Lantas bagaimana dampak akuisisi yang dilakukan oleh UOB ini bagi karyawan Citibank?
Sebagai dua perusahaan multinasional raksasa yang sudah memiliki manajemen yang cukup matang, untuk urusan karyawana ini setiap keputusan yang mereka lakukan pastinya akan mengacu pada hukum ketenagakerjaan setempat.
Secara umum, setelah peralihan pengendali, maka status karyawan di perusahaan yang diambil alih biasanya bergantung kepada kesediaan karyawan untuk melanjutkan hubungan kerja atau kesediaan perusahaan tersebut untuk mempekerjakan karyawan tersebut.

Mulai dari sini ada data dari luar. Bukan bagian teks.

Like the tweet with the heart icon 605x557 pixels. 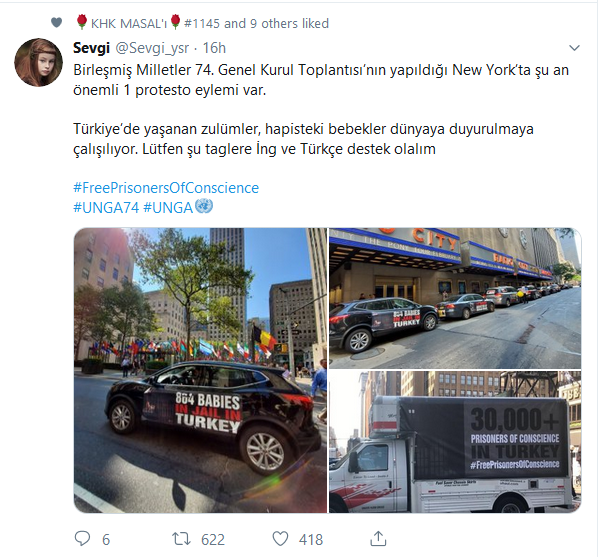(x=280, y=538)
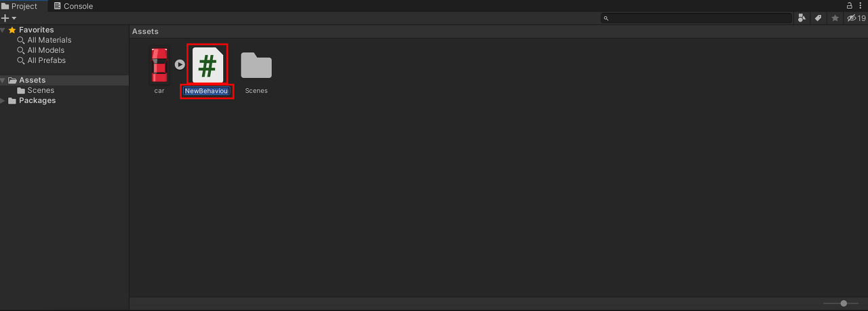
Task: Collapse the Favorites tree section
Action: click(x=3, y=30)
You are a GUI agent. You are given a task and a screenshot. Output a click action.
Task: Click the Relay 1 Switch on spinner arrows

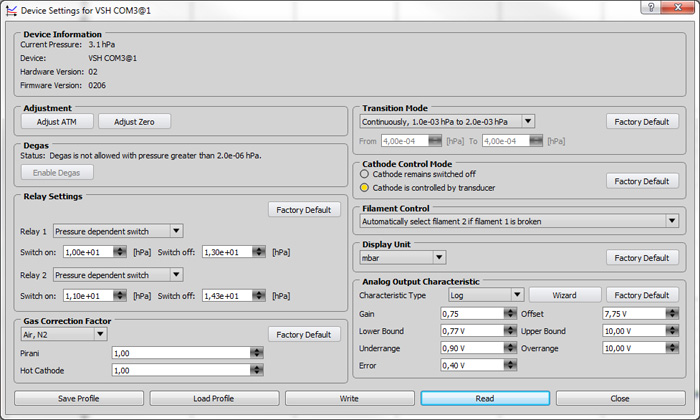click(x=120, y=252)
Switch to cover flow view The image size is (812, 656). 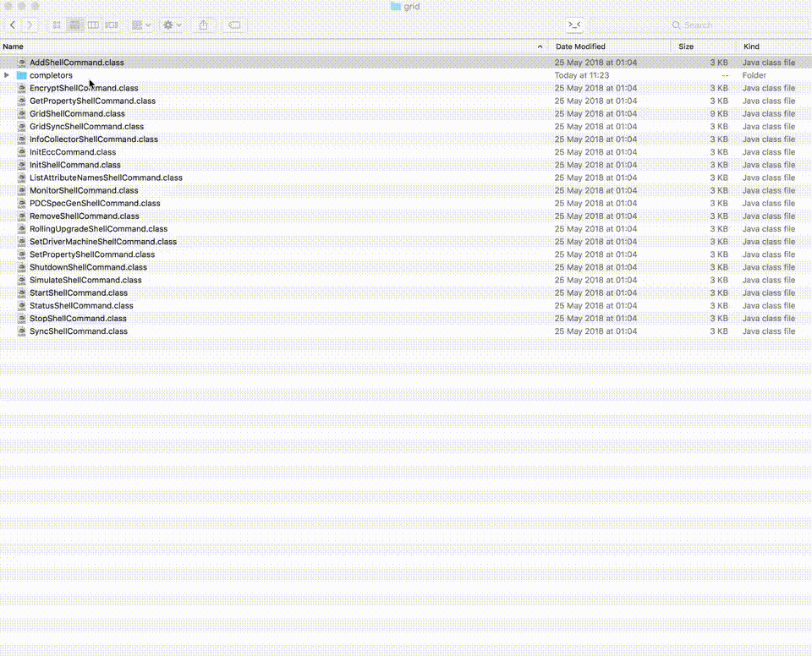112,25
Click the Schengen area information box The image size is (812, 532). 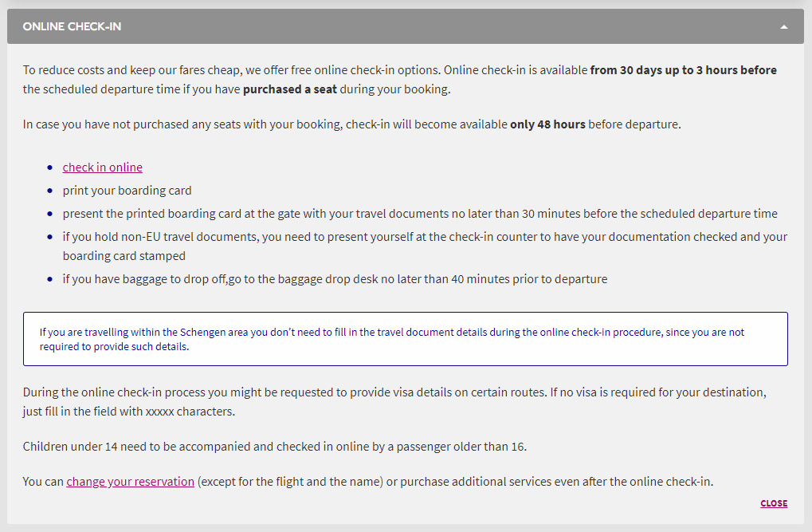(x=406, y=339)
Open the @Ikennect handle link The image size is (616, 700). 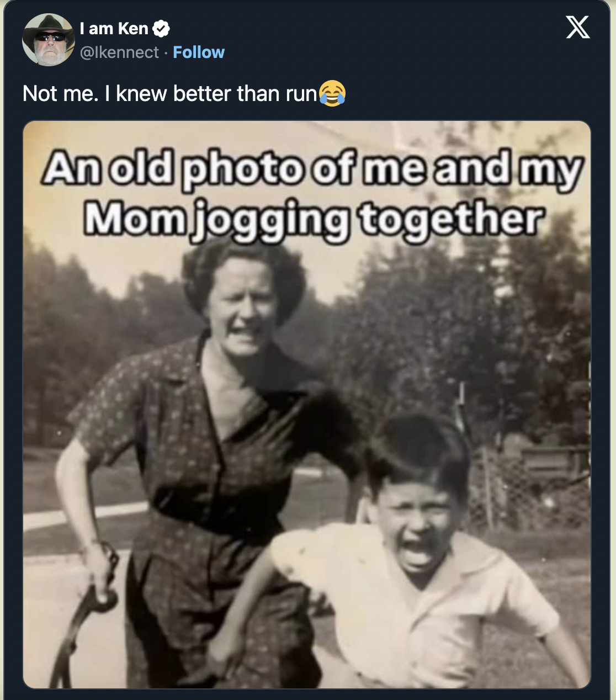pyautogui.click(x=119, y=52)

Apabila kedua belah pihak sama-sama bersedia melanjutkan hubungan kerja, maka status karyawan dari perusahaan yang diambil alih tak akan berubah.
Jadi secara hukum, status karyawan yang diambil alih tidak berubah menjadi karyawan yang mengambil alih, dan setelah diakuisisi pun perusahaan tersebut masih ada, yang berubah hanya pengendalinya saja.
Namun apabila, salah satu pihak tidak bersedia untuk melanjutkan hubungan kerja, maka hal ini bisa dijadikan alasan untuk melakukan Pemutusan Hubungan Kerja atau PHK seperti yang diatur dalamÂ
Pasal 81 angka 42 Undang-Undang Cipta Kerja yang memuat baru Pasal 154 A ayat (1) huruf a Undang-Undang Ketenagakerjaan yang berbunyi:
(1) Pemutusan hubungan kerja dapat terjadi karena alasan:
(a) perusahaan melakukan penggabungan, peleburan, pengambilalihan, atau pemisahan perusahaan dan pekerja/buruh tidak bersedia melanjutkan hubungan kerja atau pengusaha tidak bersedia menerima pekerja/buruh;
Jika PHK jadi dilakukan, maka karyawan berhak mendapatkan pesangon dan/atau uang penghargaan masa kerja dan uang penggantian hak yang seharusnya diterima.
Dalam hal akuisisi bisnis ritel Citibank oleh UOB hal, kita belum tahu persis akan seperti apa, meskipun sebelumnya CEO Citibank Indonesia Batara Sianturi telah menegaskan bahwa aksi korporasi ini tak akan berdampak langsung pada karyawan dan juga nasabah Citibank.